Si le temps de la hausse des impôts semble revenu, elle ne peut se concevoir en dehors d’une profonde réforme de la fiscalité qu’elle soit nationale ou locale, intégrant deux principes absolument inséparables : une nouvelle répartition de la richesse et l’introduction d’un fort rôle incitatif des prélèvements fiscaux à la création de richesses d’un type nouveau.  Ce n’est qu’au prix d’une telle évolution que l’impôt permettra de lutter efficacement contre l’accumulation des gâchis capitalistes et ainsi contre le creusement du déficit de l’État.

Cette réforme doit s’attaquer à l’ensemble de la sphère fiscale avec le triple  objectif :

1D’organiser  une nouvelle répartition entre le volume des prélèvements directs et celui des prélèvements indirects.

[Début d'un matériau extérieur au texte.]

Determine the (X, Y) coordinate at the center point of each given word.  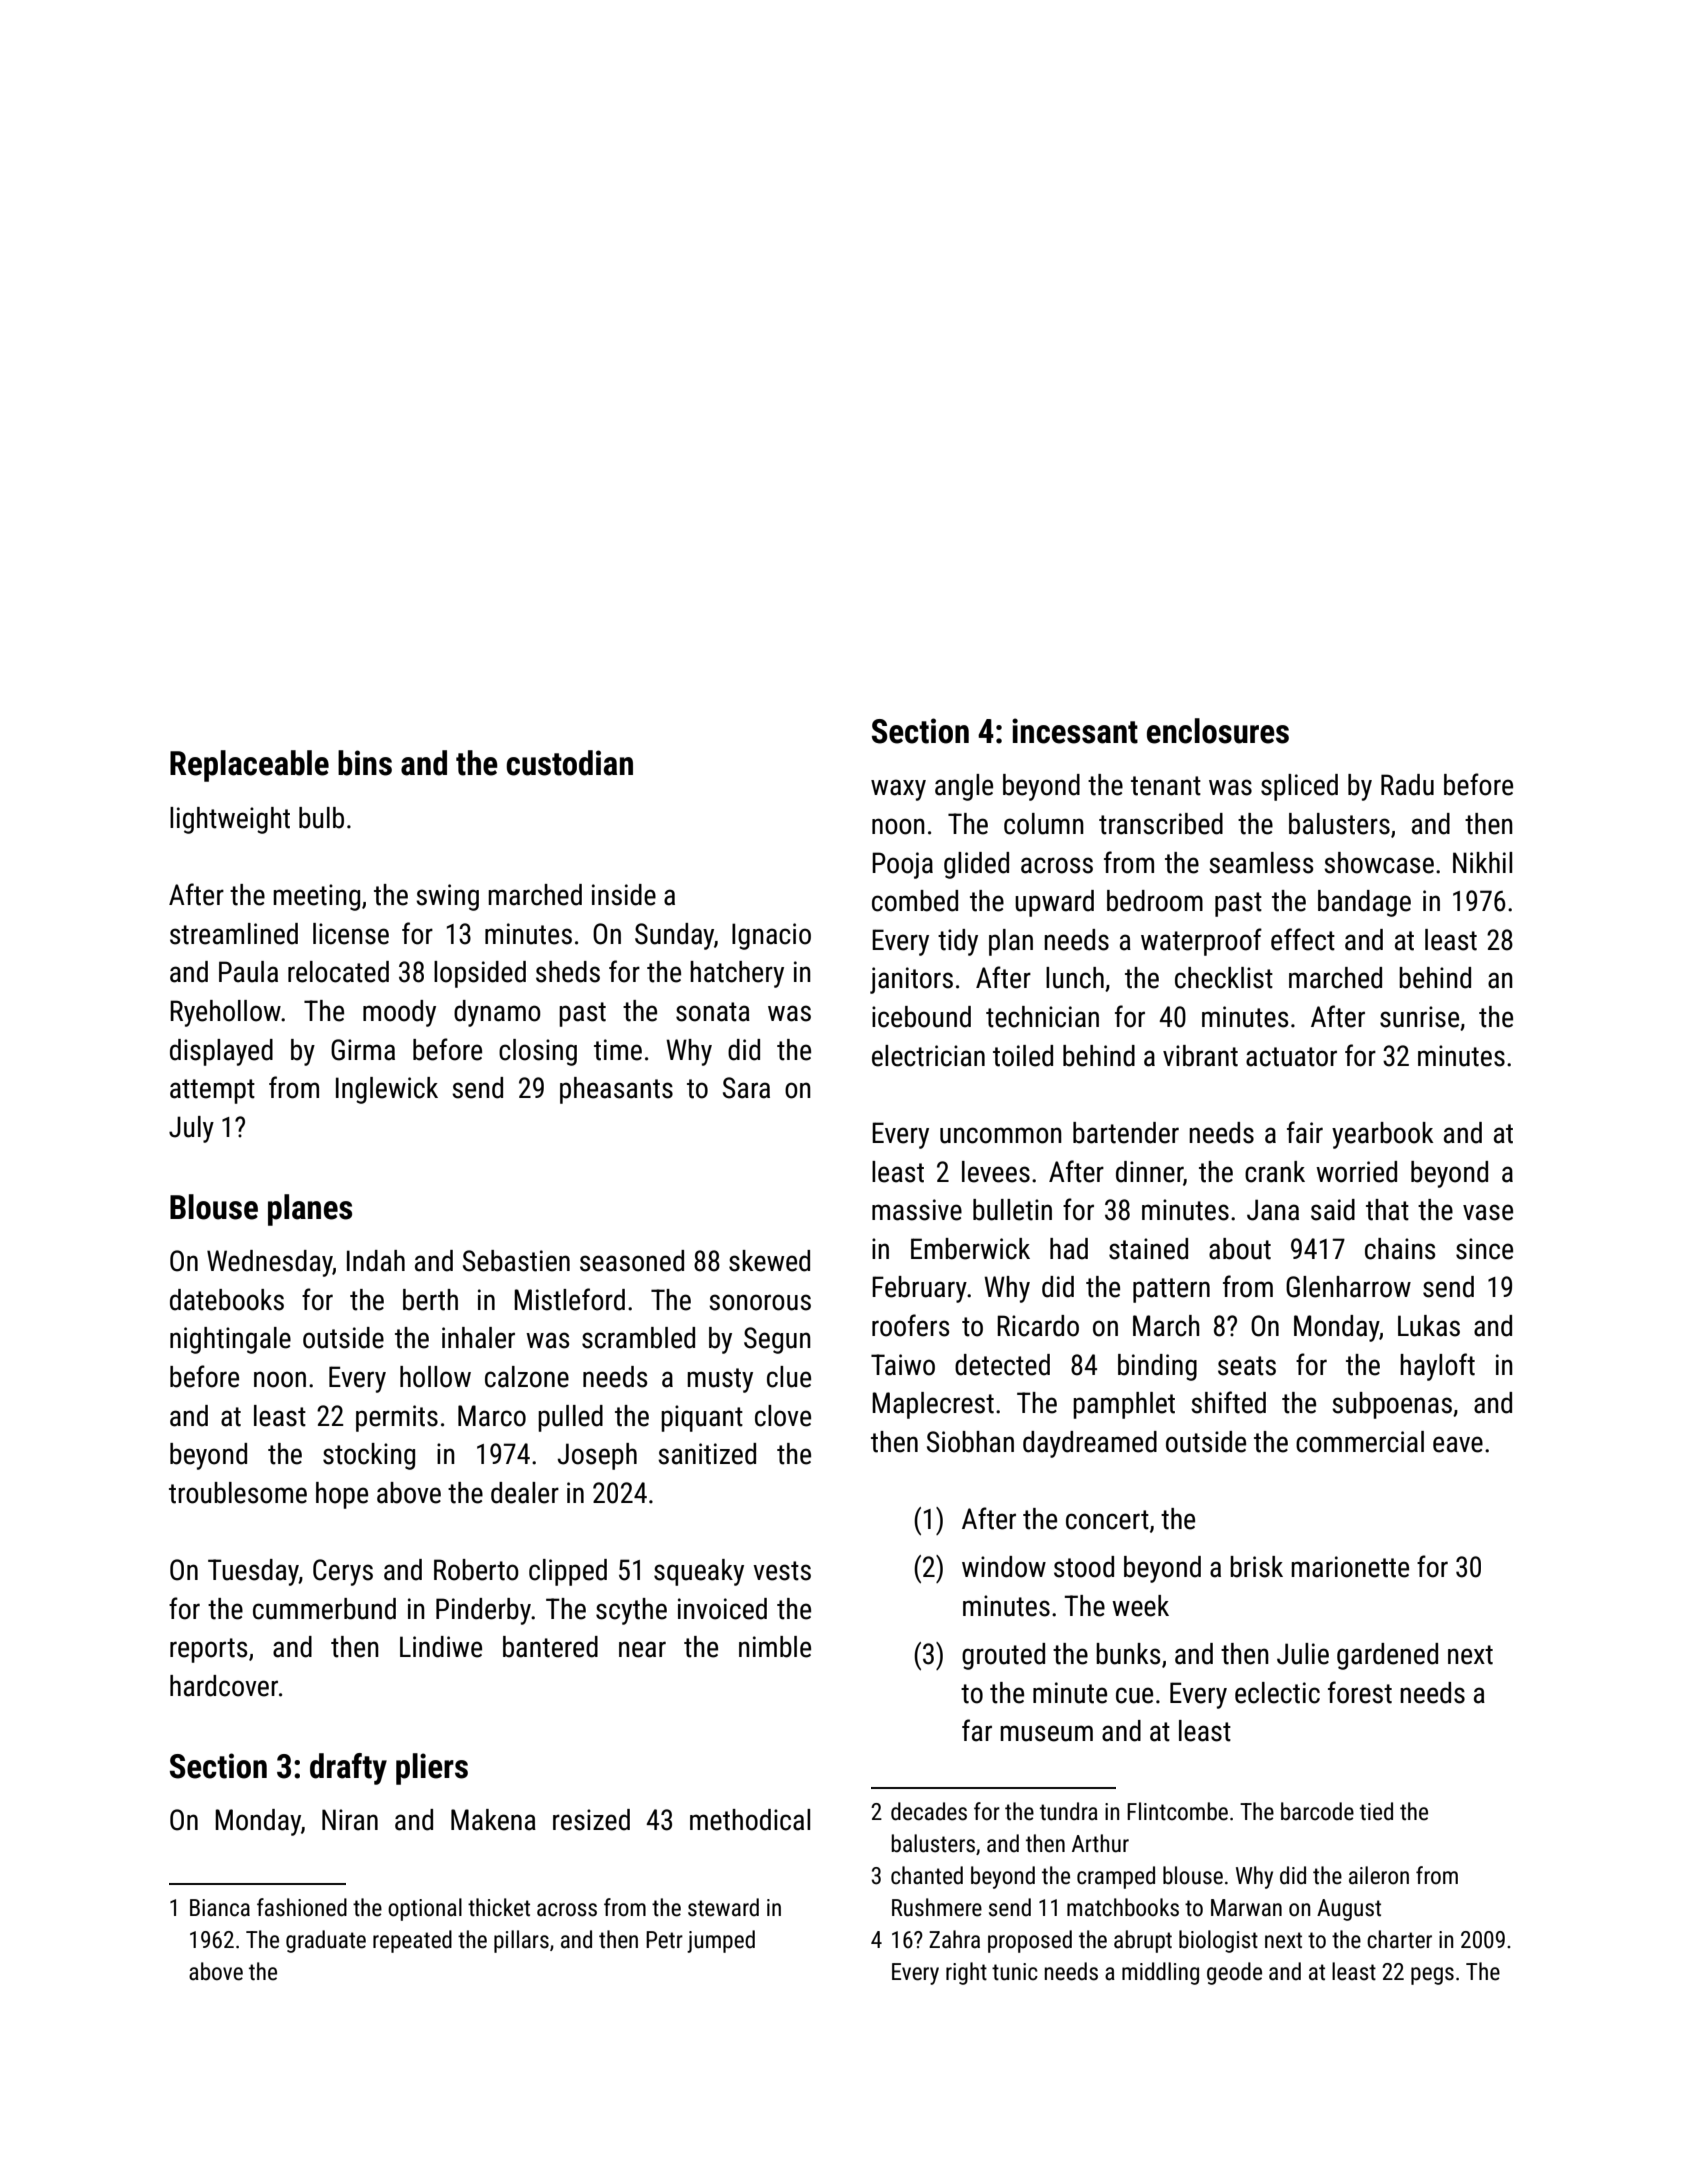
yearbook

Cela signifie une baisse des taxes sur la consommation, en premier lieu de la TVA et de la TIPP, et une élévation de la part de l’impôt direct sur les revenus, devenu un impôt à la progressivité redéfinie portant sur l’ensemble des revenus du travail, de la fortune et du capital.‹

2D’instaurer  une progressivité de taux de l’impôt sur les sociétés en fonction du chiffre d’affaires réalisé, et d’appliquer une modulation de l’impôt dû en fonction de l’investissement des entreprises, dans l’emploi, la formation, les salaires, la recherche. Serait soumis à cet impôt l’ensemble des revenus des entreprises.

3Une révision générale des bases des impôts locaux incluant une redéfinition des critères et des éléments servant au calcul de la valeur locative foncière avec pour la taxe d’habitation, une pondération de la cotisation due reposant sur la prise en compte de la situation économique et sociale du contribuable.  S’agissant de la taxe professionnelle celle-ci doit devenir un véritable impôt sur le capital incluant une imposition des actifs financiers des entreprises.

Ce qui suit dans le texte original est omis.